Chalepus amabilis

Scientific classification
- Kingdom: Animalia
- Phylum: Arthropoda
- Clade: Pancrustacea
- Class: Insecta
- Order: Coleoptera
- Suborder: Polyphaga
- Infraorder: Cucujiformia
- Family: Chrysomelidae
- Genus: Chalepus
- Species: C. amabilis
- Binomial name: Chalepus amabilis Baly, 1885

= Chalepus amabilis =

- Genus: Chalepus
- Species: amabilis
- Authority: Baly, 1885

Species of beetle

Chalepus amabilis is a species of beetle of the family Chrysomelidae. It is found in Belize, Colombia, El Salvador, Mexico (Jalisco, Morelos, Oaxaca, Tamaulipas) and Nicaragua.

==Description==
The face is strongly produced between the eyes, the front deeply trisulcate. The antennae are moderately robust, filiform and slightly thickened towards the apex.
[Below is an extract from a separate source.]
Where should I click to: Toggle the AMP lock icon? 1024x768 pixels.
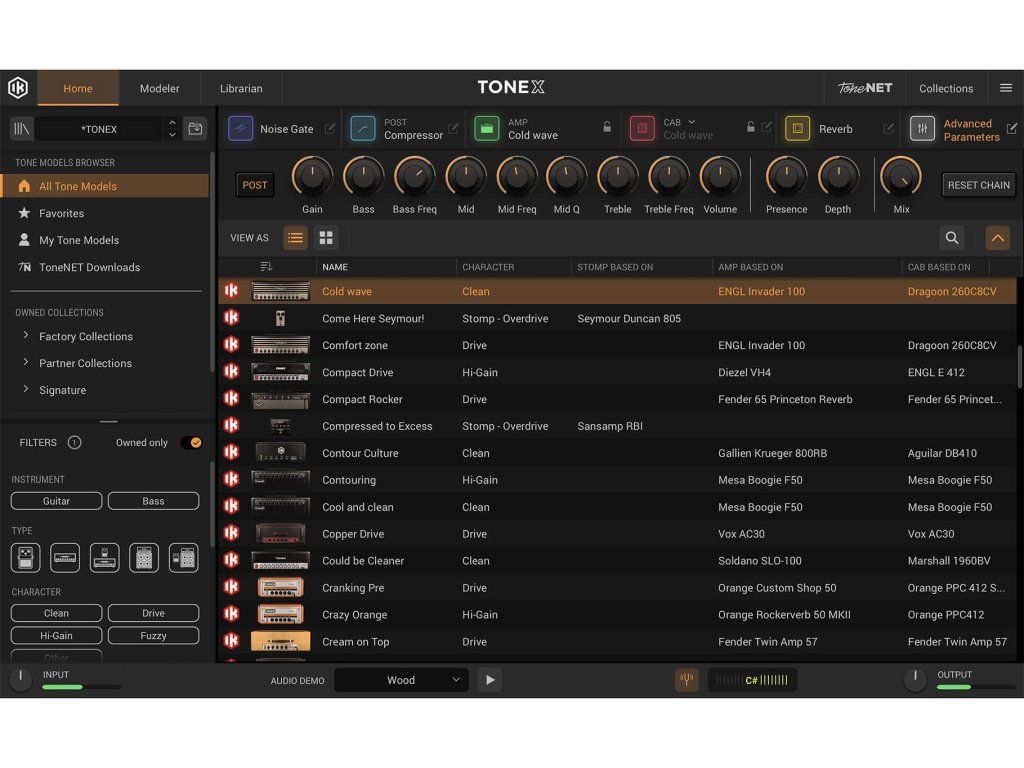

The thorax is slightly broader than long and conic, the sides nearly straight, obsoletely angulate in the middle. The disc is subcylindrical, transversely excavated behind the middle, closely rugose-punctate. The elytra are parallel, regularly rounded at the apex, the sides finely serrulate, the apical margin narrowly dilated, acutely denticulate. Each elytron has ten, the medial disc with nine, rows of punctures, the second and fourth interspaces rather strongly and equally costate, the eighth less strongly elevated, the sixth obsoletely costate at base and apex.

==Biology==
They have been recorded feeding on Chusquea species, Lasiacis nigra, Lasiacis procerrima, Lasiacis ruscifolia and Panicum species.